Anthropologue, spécialiste du racisme et de l’antisémitisme en Europe, Matti Bunzl s’est éloigné de ses objets d’investigation habituels pour proposer, dans In Search of a Lost Avant-Garde, une approche ethnographique de la crise de l’art contemporain. Il partage le constat des critiques modernistes, et en fait le point de départ de son ouvrage. Il s’écarte cependant de ces critiques quand ceux-ci font peser la responsabilité de la crise non seulement sur le marché, mais aussi sur les musées, et plus particulièrement leurs conservateurs.
« Gatekeepers » de l’art, les conservateurs, en décidant d’exposer, d’acheter ou d’ignorer un artiste contribuent, sans doute plus que tout autre acteur de l’art contemporain, à produire la valeur des œuvres. On sait en effet que, même sur un marché dominé par les galeristes et les collectionneurs, la légitimation par le musée demeure une étape essentielle de la carrière des artistes, dont la réussite se mesure souvent au nombre d’expositions individuelles. En ce sens, l’ouvrage de M. Bunzl constitue un plaidoyer pour les musées et pour les conservateurs :
Si l’avant-garde est morte, ce n’est pas le musée qui l’a tuée. (p. 7)
Qui est alors le coupable ? C’est bien, pour M. Bunzl, le néolibéralisme, par les multiples contraintes qu’il impose à l’organisation muséale. Face à elles, les conservateurs cherchent pour leur part à préserver autant que possible leur engagement esthétique moderniste.
In Search for a Lost Avant-Garde rend compte d’une enquête ethnographique au Museum of Contemporary Art (MCA) de Chicago. Organisation privée à but non lucratif — le modèle organisationnel de la haute-culture états-unienne [2] — fondée en 1967 par un rassemblement de critiques, de collectionneurs et de galeristes, le MCA est d’abord un lieu modeste d’expositions temporaires, mais se dote progressivement d’une collection permanente et de locaux de plus en plus grands. Pour M. Bunzl, l’histoire du musée, qu’il trace à grands traits, illustre bien la « spirale de croissance » typique du néolibéralisme, ce processus de « retrait de l’État et de marchandisation de toutes les sphères de la société » (p. 12).

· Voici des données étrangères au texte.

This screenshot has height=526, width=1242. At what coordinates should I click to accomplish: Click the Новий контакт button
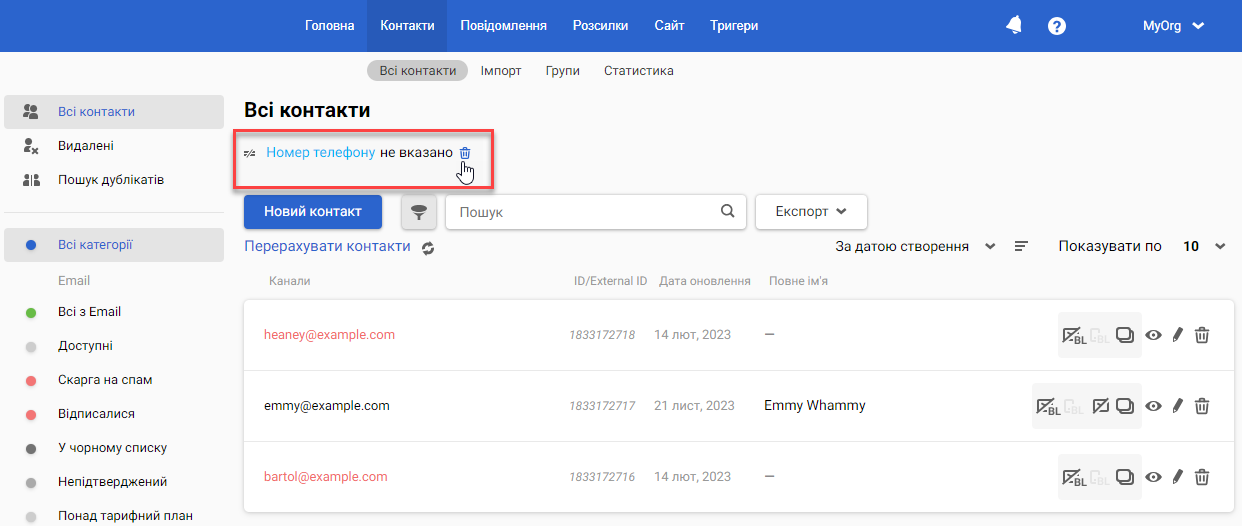point(314,212)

Le phénomène affecte de nombreuses institutions ; dans les musées, il se traduit par le déclin du financement public et par la place de plus en plus importante du mécénat. Les mécènes, cependant, exigent des résultats : les expositions doivent attirer un public important. Il faut donc prévoir des événements spectaculaires, agrandir parfois les musées pour attirer un public plus large. Ces événements et agrandissements sont coûteux, et obligent à trouver de nouveaux donateurs, ou à solliciter encore plus ceux qui sont attachés au musée. Et pour les attirer, la croissance doit reprendre… Bref, la course perpétuelle aux financements soumet les musées à des exigences externes toujours plus grandes.
Outre cette spirale, les musées sont directement confrontés à l’évolution du marché de l’art contemporain. En quelques décennies, celui-ci a radicalement changé, notamment du fait que les œuvres d’artistes vivants atteignent désormais des prix autrefois réservés aux maîtres anciens. Les musées d’art moderne comme le MCA n’ont certes jamais été de grands acquéreurs, privilégiant les expositions temporaires face aux collections. Cependant, aujourd’hui, l’acquisition d’œuvres d’artistes reconnus est tout simplement inenvisageable ; et sans aide extérieure, il est parfois difficile de faire entrer même de jeunes artistes dans la collection. Surtout, la flambée des prix a un effet direct sur le coût des expositions, même lorsque celles-ci rassemblent des œuvres prêtées, en raison des frais d’assurance. Les musées dépendent donc plus que jamais des apports de leurs donateurs. Cette dépendance influe à son tour, selon M. Bunzl, sur leurs choix esthétiques. Les expositions « blockbuster », susceptibles d’attirer un public important, sont valorisées au détriment de propositions plus audacieuses, notamment de jeunes artistes. Les personnels du musée doivent s’accommoder des mécènes, leur offrir des contreparties, symboliques et matérielles, comme la possibilité de louer l’espace du musée.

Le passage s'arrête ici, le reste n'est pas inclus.